Buraları Bolşeviklerin bildiği, tanıdığı bölgeler değildi ve Batı’da bir devrime umut bağlayanlar için Bakü Kurultayında görüldüğü Şark çok belirsizdi. Bakü Kurultayının da zaten arkası gelmedi.

Bazı yazarlar, SSCB deneyiminin başarısızlığını, siyasal bir devrimle devletin sönümlenmeye başlayabileceği yönündeki tezin aşkıncı karakterine bağlıyor. Ekim Devrimi’nin evrensel mesajlarını gerçekleştiremediği için evrenselleşememiş bir Rus Devrimi olarak kaldığını, Rus Devrimi’nin devletin siyasal bir devrimle sönümlenebileceğine ya da sönümlenmeye başlayacağına dair siyasi iddianın üç ayağını, Sovyetler, UKKTH ve enternasyonalizmi kendi deneyimi ile yanlışlayarak bu siyasi iddiayı tarihe gömdüğünü ileri sürüyor. Ne dersiniz? Bir “Ekim Dersleri” tablosu yapsanız, bu görüş orada yer alabilir mi?

Ekim Devriminin “başarısızlığını” yine Lenin’in Finlandiya garına indiğinde verdiği söylevi irdeleyerek değerlendirmek gerekir. İç savaş ve kıtlık gibi nesnel faktörlerin ardına saklanmadan başarısızlığı yine siyasal düzeyde irdelemek gerek. Özetle Lenin’in Son Yazılar’ında ve Troçki’nin aynı tarihlerdeki Yeniyol yazı dizisinde dile getirilen meselelerden başlayarak ama önce Rosa Luxemburg’un siyasal demokrasi konusunda her ikisine yönelttiği eleştirileri (devrimi takdir eder tabii ki) alarak işe başlamak ve bürokratik karşı devrimin ne tür bir siyasal ve toplumsal güç ilişkileri içinde gerçekleştiğine bakmak gerekir.

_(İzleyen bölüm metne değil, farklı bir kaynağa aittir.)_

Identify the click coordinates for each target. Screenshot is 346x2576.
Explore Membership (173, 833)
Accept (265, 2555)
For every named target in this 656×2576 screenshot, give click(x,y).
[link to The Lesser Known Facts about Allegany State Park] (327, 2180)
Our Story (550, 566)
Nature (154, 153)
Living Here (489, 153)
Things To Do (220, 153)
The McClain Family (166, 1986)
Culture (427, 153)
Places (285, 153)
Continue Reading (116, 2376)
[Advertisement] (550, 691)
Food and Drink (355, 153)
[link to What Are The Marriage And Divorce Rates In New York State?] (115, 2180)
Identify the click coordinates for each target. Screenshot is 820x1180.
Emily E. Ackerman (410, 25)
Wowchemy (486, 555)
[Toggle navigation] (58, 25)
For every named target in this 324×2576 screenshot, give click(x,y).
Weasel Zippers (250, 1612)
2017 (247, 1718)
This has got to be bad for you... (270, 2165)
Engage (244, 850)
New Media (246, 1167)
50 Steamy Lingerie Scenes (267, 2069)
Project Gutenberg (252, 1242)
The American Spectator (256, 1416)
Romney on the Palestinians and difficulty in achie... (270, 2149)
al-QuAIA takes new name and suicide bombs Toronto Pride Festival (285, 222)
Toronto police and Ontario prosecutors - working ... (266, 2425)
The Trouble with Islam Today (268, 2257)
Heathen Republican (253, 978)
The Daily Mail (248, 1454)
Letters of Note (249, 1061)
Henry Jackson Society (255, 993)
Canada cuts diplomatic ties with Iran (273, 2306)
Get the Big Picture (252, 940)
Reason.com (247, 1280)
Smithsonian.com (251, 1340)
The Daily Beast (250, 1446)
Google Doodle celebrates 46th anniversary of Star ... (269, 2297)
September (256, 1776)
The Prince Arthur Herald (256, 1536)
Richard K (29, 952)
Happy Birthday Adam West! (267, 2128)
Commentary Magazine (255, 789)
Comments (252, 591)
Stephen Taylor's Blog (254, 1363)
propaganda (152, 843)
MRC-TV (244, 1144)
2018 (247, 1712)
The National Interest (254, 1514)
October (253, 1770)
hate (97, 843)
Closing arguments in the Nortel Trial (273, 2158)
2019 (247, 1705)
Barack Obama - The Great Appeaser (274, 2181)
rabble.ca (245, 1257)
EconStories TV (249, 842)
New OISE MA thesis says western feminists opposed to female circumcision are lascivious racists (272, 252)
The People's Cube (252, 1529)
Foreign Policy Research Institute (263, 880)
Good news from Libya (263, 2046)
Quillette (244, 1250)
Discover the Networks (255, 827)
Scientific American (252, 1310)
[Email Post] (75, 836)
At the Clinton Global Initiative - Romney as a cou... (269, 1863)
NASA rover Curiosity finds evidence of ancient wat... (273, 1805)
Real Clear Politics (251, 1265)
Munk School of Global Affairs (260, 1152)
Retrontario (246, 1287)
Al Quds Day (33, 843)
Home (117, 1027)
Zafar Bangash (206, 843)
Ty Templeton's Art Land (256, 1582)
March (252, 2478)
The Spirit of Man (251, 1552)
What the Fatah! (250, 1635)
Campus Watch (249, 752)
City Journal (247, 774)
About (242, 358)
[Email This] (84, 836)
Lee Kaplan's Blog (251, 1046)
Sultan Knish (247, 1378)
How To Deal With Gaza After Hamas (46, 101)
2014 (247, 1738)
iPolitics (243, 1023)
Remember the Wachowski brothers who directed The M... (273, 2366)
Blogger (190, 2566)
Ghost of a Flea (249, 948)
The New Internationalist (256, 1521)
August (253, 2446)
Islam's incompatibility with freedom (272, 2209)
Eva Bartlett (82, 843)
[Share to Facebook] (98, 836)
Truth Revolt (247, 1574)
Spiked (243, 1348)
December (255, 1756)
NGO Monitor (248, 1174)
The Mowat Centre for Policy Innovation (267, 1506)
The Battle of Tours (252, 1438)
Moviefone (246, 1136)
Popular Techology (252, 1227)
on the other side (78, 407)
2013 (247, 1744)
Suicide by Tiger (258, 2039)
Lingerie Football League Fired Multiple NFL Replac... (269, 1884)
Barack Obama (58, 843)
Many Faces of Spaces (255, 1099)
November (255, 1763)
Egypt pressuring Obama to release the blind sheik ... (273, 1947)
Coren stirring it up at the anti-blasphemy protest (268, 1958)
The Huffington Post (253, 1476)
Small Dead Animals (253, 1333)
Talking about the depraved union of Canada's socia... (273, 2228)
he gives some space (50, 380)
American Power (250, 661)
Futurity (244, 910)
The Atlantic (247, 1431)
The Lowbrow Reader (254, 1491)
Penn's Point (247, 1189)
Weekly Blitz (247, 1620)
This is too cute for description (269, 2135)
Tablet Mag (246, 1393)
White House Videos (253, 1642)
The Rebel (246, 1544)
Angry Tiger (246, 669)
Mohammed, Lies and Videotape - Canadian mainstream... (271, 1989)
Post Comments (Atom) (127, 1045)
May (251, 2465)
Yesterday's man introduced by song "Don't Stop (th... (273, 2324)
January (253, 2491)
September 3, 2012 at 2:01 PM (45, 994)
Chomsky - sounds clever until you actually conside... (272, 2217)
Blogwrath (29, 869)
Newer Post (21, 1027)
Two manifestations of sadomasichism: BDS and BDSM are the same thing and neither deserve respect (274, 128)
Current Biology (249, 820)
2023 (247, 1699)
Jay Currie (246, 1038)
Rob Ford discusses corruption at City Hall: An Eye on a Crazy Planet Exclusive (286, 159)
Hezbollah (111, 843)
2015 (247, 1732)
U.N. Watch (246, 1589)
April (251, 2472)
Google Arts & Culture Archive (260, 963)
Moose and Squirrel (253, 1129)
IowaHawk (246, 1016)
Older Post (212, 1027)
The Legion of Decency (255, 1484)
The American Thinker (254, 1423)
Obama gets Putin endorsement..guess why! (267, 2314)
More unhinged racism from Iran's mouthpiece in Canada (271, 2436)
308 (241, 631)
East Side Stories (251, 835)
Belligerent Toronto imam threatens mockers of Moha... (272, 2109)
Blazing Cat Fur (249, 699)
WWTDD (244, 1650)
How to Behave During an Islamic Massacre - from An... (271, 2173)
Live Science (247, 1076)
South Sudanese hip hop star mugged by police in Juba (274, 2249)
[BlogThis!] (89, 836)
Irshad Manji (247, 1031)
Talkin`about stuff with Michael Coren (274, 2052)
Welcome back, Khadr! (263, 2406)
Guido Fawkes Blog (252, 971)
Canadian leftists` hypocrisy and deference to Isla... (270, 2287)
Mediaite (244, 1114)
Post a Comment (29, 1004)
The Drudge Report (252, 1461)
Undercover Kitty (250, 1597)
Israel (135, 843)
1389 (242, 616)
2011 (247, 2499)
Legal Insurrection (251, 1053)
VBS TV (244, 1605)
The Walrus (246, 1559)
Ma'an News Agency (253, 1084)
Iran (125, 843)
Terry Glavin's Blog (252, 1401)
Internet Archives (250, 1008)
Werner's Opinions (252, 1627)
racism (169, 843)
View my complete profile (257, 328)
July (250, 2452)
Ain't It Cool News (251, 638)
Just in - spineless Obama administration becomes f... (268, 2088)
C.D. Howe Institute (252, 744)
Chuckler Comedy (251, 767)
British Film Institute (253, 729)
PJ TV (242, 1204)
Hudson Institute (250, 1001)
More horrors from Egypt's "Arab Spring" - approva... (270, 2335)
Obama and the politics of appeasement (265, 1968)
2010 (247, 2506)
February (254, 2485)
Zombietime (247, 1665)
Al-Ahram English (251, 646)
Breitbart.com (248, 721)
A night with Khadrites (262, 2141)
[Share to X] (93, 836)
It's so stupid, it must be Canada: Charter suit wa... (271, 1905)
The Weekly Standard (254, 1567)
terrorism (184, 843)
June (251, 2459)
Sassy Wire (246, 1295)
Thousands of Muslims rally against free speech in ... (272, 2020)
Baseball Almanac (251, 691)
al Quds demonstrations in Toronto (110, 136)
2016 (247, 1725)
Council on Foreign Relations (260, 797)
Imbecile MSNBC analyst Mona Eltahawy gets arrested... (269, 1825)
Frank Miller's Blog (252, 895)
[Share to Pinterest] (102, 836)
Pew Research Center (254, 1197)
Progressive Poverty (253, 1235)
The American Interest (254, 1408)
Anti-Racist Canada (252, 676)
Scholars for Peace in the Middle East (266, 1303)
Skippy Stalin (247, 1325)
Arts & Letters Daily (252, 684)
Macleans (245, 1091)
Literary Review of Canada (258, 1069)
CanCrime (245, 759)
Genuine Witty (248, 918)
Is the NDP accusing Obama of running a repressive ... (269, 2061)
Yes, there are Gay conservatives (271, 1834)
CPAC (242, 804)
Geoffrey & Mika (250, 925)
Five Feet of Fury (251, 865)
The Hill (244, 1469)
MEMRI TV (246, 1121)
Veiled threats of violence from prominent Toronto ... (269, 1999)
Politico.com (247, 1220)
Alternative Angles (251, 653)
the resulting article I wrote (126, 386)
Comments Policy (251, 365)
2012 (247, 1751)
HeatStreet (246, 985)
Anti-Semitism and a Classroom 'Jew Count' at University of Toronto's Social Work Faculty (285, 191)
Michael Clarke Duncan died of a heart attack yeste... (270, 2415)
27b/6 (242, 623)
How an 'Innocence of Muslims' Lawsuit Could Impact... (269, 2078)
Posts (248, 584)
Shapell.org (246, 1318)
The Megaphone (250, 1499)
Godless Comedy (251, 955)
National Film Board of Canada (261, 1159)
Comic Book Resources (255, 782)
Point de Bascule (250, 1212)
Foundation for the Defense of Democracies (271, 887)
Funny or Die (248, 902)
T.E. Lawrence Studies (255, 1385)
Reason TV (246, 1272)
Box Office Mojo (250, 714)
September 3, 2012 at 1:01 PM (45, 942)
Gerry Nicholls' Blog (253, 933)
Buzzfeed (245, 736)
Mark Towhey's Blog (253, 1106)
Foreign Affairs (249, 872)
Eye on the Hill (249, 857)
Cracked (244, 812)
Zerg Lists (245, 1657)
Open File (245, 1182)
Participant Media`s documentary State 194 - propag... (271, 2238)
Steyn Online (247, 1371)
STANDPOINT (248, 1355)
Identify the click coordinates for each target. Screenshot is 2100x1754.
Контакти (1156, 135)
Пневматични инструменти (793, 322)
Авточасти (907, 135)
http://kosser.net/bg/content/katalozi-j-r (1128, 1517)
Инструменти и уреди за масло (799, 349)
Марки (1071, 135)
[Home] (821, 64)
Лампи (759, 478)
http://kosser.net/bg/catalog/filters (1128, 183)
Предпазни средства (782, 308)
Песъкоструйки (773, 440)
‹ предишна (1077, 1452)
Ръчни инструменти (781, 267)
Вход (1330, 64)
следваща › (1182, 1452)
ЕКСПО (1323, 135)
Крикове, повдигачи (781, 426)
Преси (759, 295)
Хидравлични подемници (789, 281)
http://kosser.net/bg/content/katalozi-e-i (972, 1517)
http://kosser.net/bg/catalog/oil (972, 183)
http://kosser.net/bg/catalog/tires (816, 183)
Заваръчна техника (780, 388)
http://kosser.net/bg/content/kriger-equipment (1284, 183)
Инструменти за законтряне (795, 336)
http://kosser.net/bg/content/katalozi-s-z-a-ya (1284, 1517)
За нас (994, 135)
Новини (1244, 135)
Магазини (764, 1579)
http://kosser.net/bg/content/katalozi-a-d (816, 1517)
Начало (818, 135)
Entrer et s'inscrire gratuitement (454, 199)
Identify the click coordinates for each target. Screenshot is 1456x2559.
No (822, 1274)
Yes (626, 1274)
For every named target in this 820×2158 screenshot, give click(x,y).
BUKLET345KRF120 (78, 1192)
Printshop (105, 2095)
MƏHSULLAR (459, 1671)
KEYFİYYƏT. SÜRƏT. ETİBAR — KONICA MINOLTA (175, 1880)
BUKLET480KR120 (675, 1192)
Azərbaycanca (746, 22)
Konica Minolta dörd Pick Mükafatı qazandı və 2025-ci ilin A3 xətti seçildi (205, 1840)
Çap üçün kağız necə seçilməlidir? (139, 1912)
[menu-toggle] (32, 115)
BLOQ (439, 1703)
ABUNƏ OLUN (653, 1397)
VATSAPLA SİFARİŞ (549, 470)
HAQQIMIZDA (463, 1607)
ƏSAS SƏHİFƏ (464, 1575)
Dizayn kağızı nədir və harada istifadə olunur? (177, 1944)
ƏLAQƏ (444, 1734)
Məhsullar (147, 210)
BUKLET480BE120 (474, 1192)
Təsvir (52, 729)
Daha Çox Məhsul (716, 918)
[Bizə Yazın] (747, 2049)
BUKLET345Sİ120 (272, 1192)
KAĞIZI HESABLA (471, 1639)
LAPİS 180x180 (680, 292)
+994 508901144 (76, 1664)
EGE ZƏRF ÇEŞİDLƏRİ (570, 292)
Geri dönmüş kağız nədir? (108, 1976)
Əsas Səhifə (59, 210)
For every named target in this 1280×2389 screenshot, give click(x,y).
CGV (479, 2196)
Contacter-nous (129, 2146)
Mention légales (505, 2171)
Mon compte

Yoksa Ekim Devrimi’nin yarattığı umutlar ve önüne koyduğu hedeflerin tarihin çöplüğüne gönderildiğini iddia etmek en azından mevcut dünya hallerinden müthiş keyif alanların işi olabilir ancak. Ekim devrimi kendisiyle sınırlı olmayan kendinden önceki deneyimleri (özellikle Paris Komünü) içeren ve geleceğe de insanlığın kurtuluşu yolunda çağımızın en önemli deneyim olarak tekrar ve tekrar incelenmeye değer.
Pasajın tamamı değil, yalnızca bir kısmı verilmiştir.